The Relationship Between Bodyweight and Risk for Diabetes

There is a clear association between Body Mass Index [BMI] and risk for diabetes, but the risk is not exclusively linear: BMI varies greatly at time of diagnosis, which indicates that the risk is associated with underlying metabolic complications, including insulin resistance and decreased pancreatic beta-cell [which secrete insulin] function (3).

For example, in metabolically healthy subjects who had the same BMI at baseline, those who progressed to diagnosis 13-years later displayed higher fasting blood glucose [FPG], postprandial glucose tolerance [OGT], and decreased insulin sensitivity at baseline (4).

While this demonstrates that the underlying metabolic dysfunction is a primary issue, the risk is not wholly inseparable from weight, and overweight [BMI ≥25.0 kg/m2] and obesity [BMI ≥30.0 kg/m2] increase risk of diabetes by 3-fold and 7-fold, respectively (5).

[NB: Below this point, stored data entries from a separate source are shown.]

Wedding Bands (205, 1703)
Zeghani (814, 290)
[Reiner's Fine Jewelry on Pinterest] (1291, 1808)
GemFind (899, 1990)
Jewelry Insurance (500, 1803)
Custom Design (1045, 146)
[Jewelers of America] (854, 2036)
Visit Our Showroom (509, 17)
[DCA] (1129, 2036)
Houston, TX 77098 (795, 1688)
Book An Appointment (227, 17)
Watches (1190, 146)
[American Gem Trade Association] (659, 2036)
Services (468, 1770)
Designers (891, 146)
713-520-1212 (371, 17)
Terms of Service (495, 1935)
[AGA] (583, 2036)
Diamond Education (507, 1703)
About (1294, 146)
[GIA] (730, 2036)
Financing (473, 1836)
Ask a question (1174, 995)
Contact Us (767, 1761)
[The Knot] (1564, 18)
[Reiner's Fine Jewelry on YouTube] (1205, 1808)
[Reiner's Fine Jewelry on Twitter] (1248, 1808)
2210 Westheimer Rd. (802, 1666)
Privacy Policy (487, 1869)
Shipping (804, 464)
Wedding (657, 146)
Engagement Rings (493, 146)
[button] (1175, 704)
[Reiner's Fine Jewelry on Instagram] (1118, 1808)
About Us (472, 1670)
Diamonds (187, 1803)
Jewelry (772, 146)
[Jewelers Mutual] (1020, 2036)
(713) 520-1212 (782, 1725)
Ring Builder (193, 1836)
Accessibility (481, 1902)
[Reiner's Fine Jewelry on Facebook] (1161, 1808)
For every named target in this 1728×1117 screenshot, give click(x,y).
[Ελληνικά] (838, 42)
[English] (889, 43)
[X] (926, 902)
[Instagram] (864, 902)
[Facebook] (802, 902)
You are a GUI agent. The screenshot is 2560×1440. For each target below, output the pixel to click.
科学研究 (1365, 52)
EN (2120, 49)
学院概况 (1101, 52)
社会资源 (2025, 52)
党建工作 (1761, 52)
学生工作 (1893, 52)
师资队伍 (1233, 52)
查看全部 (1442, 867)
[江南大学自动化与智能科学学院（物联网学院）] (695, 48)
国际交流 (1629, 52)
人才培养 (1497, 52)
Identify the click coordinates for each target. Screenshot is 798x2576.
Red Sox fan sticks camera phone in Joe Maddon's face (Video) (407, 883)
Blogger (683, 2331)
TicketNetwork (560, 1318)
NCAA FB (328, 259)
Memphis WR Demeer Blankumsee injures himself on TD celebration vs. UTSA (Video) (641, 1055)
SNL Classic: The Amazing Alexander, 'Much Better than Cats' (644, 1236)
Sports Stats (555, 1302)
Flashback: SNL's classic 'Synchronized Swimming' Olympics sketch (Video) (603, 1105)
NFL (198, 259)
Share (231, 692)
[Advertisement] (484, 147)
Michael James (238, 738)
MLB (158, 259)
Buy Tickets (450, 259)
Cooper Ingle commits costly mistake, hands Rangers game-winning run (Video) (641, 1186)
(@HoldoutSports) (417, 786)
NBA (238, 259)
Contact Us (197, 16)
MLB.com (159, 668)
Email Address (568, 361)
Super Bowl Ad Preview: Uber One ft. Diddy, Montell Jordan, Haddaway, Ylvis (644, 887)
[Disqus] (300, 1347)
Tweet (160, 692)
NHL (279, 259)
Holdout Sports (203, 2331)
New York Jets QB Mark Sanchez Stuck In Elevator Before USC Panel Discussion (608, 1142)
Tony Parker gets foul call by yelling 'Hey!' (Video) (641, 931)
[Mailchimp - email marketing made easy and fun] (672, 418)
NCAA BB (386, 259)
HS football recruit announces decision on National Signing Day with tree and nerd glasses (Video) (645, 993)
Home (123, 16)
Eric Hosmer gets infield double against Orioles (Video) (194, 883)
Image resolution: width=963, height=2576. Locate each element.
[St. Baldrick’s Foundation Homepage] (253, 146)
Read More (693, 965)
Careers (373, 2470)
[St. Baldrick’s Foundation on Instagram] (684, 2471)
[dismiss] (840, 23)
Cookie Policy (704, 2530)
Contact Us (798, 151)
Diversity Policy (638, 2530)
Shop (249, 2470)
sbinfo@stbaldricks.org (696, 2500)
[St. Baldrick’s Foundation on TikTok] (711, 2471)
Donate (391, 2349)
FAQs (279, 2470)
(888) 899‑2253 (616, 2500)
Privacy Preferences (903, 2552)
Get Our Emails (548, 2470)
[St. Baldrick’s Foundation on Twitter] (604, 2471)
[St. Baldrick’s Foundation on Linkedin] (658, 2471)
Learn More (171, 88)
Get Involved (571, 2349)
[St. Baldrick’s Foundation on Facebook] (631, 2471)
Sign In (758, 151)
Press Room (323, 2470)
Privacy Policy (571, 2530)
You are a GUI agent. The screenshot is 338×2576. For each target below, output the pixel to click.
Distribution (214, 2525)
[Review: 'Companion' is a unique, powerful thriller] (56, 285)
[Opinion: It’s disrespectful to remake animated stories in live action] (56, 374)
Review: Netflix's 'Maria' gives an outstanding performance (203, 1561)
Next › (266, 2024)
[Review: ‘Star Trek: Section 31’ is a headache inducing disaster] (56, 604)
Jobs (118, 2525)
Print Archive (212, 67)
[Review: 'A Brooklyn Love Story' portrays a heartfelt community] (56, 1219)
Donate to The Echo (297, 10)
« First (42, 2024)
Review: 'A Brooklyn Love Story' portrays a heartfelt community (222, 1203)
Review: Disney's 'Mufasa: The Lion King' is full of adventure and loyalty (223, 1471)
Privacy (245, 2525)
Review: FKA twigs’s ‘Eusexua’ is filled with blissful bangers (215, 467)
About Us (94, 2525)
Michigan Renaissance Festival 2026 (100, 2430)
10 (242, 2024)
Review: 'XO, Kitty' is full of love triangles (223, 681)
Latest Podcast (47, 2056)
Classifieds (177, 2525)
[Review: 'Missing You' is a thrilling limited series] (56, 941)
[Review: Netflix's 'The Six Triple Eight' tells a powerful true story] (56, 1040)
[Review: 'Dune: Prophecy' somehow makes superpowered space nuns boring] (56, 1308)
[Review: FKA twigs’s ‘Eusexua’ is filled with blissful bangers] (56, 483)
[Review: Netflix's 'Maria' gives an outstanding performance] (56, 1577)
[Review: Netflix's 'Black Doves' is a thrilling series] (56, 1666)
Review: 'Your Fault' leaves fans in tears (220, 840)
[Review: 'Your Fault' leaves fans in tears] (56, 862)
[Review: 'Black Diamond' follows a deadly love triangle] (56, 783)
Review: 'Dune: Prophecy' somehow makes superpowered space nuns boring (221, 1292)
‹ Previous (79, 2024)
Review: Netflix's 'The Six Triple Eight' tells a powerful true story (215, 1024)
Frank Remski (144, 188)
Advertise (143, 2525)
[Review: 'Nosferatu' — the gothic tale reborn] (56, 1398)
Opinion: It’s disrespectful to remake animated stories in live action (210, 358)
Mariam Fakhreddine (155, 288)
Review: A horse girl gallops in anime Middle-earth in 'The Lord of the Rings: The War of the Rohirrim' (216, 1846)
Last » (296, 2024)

In parallel to this risk, weight loss may significantly improve diabetes prevention: a 5-10kg average weight loss is associated with a 50% reduction in risk (6). This is relevant both to extant diabetes prevention, and prevention of progression from “prediabetes” – which refers to 3 states: isolated impaired fasting glucose [IFG], isolated impaired glucose tolerance [IGT], and both IFG and IGT together (7) – to diabetes. It is also relevant to potential diabetes prevention in already diagnosed subjects.

Weight Loss for Prevention of Prediabetes Progression to Diabetes


There are 4 major trials across different populations showing diet and lifestyle interventions may be successful for diabetes prevention. In the Da Qing Study, prediabetic subjects in diet-only, exercise-only, or diet+exercise groups were successful in diabetes prevention by 22-29% on average (8).

Looking closer at the study, 38% of subjects in the diet-only group achieved diabetes prevention 6-years later compared to 60% in the control group, despite slightly more weight gain in the diet group (8).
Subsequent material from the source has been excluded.